**Exercise:**
Each entry must be duplicated precisely, with nothing left out.

Dataset records
____________

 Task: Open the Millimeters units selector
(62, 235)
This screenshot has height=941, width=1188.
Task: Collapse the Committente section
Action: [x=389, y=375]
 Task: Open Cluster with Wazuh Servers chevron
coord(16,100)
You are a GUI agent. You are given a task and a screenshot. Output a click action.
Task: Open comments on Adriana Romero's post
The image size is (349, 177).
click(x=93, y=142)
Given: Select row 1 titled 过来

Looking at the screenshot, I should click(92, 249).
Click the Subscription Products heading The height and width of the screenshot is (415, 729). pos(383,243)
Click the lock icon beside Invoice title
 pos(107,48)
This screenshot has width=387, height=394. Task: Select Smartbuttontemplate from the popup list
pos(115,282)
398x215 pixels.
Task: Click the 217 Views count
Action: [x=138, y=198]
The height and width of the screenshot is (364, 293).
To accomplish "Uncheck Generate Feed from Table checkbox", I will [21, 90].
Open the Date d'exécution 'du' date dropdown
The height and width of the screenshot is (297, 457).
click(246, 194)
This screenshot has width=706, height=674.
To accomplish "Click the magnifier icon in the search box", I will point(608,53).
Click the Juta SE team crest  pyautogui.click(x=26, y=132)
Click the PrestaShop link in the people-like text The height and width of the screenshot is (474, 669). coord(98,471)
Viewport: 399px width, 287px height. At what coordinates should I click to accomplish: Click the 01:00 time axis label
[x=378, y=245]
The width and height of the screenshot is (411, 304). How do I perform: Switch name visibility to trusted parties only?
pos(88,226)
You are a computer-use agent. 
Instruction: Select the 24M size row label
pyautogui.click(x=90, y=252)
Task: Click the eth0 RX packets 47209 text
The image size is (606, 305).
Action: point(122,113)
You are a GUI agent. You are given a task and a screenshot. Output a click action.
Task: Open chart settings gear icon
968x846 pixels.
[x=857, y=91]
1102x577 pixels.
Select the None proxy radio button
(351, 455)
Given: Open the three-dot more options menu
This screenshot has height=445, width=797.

____________

**Response area:**
 Task: Open the Millimeters units selector
(62, 235)
This screenshot has height=941, width=1188.
Task: Collapse the Committente section
Action: [x=389, y=375]
 Task: Open Cluster with Wazuh Servers chevron
coord(16,100)
You are a GUI agent. You are given a task and a screenshot. Output a click action.
Task: Open comments on Adriana Romero's post
The image size is (349, 177).
click(x=93, y=142)
Given: Select row 1 titled 过来

Looking at the screenshot, I should click(92, 249).
Click the Subscription Products heading The height and width of the screenshot is (415, 729). pos(383,243)
Click the lock icon beside Invoice title
 pos(107,48)
This screenshot has width=387, height=394. Task: Select Smartbuttontemplate from the popup list
pos(115,282)
398x215 pixels.
Task: Click the 217 Views count
Action: [x=138, y=198]
The height and width of the screenshot is (364, 293).
To accomplish "Uncheck Generate Feed from Table checkbox", I will [21, 90].
Open the Date d'exécution 'du' date dropdown
The height and width of the screenshot is (297, 457).
click(246, 194)
This screenshot has width=706, height=674.
To accomplish "Click the magnifier icon in the search box", I will point(608,53).
Click the Juta SE team crest  pyautogui.click(x=26, y=132)
Click the PrestaShop link in the people-like text The height and width of the screenshot is (474, 669). coord(98,471)
Viewport: 399px width, 287px height. At what coordinates should I click to accomplish: Click the 01:00 time axis label
[x=378, y=245]
The width and height of the screenshot is (411, 304). How do I perform: Switch name visibility to trusted parties only?
pos(88,226)
You are a computer-use agent. 
Instruction: Select the 24M size row label
pyautogui.click(x=90, y=252)
Task: Click the eth0 RX packets 47209 text
The image size is (606, 305).
Action: point(122,113)
You are a GUI agent. You are given a task and a screenshot. Output a click action.
Task: Open chart settings gear icon
968x846 pixels.
[x=857, y=91]
1102x577 pixels.
Select the None proxy radio button
(351, 455)
Given: Open the three-dot more options menu
This screenshot has height=445, width=797.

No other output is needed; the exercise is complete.